Aim of the exercise » Repeat the records. Each line must match exactly.

[Source data]
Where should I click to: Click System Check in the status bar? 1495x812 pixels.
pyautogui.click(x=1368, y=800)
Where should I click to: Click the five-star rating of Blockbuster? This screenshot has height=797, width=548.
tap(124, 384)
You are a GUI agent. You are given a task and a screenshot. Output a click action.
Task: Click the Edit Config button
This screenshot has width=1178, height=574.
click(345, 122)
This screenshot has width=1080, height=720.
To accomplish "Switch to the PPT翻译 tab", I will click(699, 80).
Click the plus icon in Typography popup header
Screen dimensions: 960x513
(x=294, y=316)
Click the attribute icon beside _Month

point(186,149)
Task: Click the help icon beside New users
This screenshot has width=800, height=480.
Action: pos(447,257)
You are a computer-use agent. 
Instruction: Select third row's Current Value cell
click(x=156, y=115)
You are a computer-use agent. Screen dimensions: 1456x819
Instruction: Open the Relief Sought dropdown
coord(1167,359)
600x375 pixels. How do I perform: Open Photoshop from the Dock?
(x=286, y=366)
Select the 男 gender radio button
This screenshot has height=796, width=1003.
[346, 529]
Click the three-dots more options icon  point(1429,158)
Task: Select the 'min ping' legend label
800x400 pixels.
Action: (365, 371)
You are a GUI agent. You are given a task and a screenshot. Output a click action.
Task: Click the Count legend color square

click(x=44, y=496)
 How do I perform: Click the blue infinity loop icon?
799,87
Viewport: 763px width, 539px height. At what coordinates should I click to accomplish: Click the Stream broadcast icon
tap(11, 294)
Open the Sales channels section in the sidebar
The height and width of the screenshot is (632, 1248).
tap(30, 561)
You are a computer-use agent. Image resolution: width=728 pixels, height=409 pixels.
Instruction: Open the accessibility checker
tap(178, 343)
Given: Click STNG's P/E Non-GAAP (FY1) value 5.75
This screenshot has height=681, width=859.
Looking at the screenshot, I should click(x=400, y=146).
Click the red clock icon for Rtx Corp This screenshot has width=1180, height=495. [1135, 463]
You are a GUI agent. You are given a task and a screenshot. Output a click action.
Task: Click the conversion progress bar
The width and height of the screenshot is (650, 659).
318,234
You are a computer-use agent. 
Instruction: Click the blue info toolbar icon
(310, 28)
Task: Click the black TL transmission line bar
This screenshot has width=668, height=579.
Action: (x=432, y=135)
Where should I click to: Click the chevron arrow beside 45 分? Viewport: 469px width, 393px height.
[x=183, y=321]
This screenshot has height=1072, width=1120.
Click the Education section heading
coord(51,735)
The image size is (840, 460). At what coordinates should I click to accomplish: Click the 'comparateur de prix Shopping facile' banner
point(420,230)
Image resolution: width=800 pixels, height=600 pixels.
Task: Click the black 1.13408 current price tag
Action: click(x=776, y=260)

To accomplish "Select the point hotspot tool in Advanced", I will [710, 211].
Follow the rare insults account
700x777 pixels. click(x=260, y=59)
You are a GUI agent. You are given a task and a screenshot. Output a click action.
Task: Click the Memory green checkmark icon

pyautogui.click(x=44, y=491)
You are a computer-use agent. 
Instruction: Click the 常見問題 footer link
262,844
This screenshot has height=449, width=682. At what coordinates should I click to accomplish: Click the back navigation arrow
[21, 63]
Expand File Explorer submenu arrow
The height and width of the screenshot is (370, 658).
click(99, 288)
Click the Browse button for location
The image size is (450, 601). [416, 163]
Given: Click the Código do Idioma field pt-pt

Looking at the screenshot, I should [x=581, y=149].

Answer box »
Where should I click to: Click System Check in the status bar? 1495x812 pixels.
pyautogui.click(x=1368, y=800)
Where should I click to: Click the five-star rating of Blockbuster? This screenshot has height=797, width=548.
tap(124, 384)
You are a GUI agent. You are given a task and a screenshot. Output a click action.
Task: Click the Edit Config button
This screenshot has width=1178, height=574.
click(345, 122)
This screenshot has width=1080, height=720.
To accomplish "Switch to the PPT翻译 tab", I will click(699, 80).
Click the plus icon in Typography popup header
Screen dimensions: 960x513
(x=294, y=316)
Click the attribute icon beside _Month

point(186,149)
Task: Click the help icon beside New users
This screenshot has width=800, height=480.
Action: pos(447,257)
You are a computer-use agent. 
Instruction: Select third row's Current Value cell
click(x=156, y=115)
You are a computer-use agent. Screen dimensions: 1456x819
Instruction: Open the Relief Sought dropdown
coord(1167,359)
600x375 pixels. How do I perform: Open Photoshop from the Dock?
(x=286, y=366)
Select the 男 gender radio button
This screenshot has height=796, width=1003.
[346, 529]
Click the three-dots more options icon  point(1429,158)
Task: Select the 'min ping' legend label
800x400 pixels.
Action: (365, 371)
You are a GUI agent. You are given a task and a screenshot. Output a click action.
Task: Click the Count legend color square

click(x=44, y=496)
 How do I perform: Click the blue infinity loop icon?
799,87
Viewport: 763px width, 539px height. At what coordinates should I click to accomplish: Click the Stream broadcast icon
tap(11, 294)
Open the Sales channels section in the sidebar
The height and width of the screenshot is (632, 1248).
tap(30, 561)
You are a computer-use agent. Image resolution: width=728 pixels, height=409 pixels.
Instruction: Open the accessibility checker
tap(178, 343)
Given: Click STNG's P/E Non-GAAP (FY1) value 5.75
This screenshot has height=681, width=859.
Looking at the screenshot, I should click(x=400, y=146).
Click the red clock icon for Rtx Corp This screenshot has width=1180, height=495. [1135, 463]
You are a GUI agent. You are given a task and a screenshot. Output a click action.
Task: Click the conversion progress bar
The width and height of the screenshot is (650, 659).
318,234
You are a computer-use agent. 
Instruction: Click the blue info toolbar icon
(310, 28)
Task: Click the black TL transmission line bar
This screenshot has width=668, height=579.
Action: (x=432, y=135)
Where should I click to: Click the chevron arrow beside 45 分? Viewport: 469px width, 393px height.
[x=183, y=321]
This screenshot has height=1072, width=1120.
Click the Education section heading
coord(51,735)
The image size is (840, 460). At what coordinates should I click to accomplish: Click the 'comparateur de prix Shopping facile' banner
point(420,230)
Image resolution: width=800 pixels, height=600 pixels.
Task: Click the black 1.13408 current price tag
Action: click(x=776, y=260)

To accomplish "Select the point hotspot tool in Advanced", I will [710, 211].
Follow the rare insults account
700x777 pixels. click(x=260, y=59)
You are a GUI agent. You are given a task and a screenshot. Output a click action.
Task: Click the Memory green checkmark icon

pyautogui.click(x=44, y=491)
You are a computer-use agent. 
Instruction: Click the 常見問題 footer link
262,844
This screenshot has height=449, width=682. At what coordinates should I click to accomplish: Click the back navigation arrow
[21, 63]
Expand File Explorer submenu arrow
The height and width of the screenshot is (370, 658).
click(99, 288)
Click the Browse button for location
The image size is (450, 601). [416, 163]
Given: Click the Código do Idioma field pt-pt

Looking at the screenshot, I should [x=581, y=149].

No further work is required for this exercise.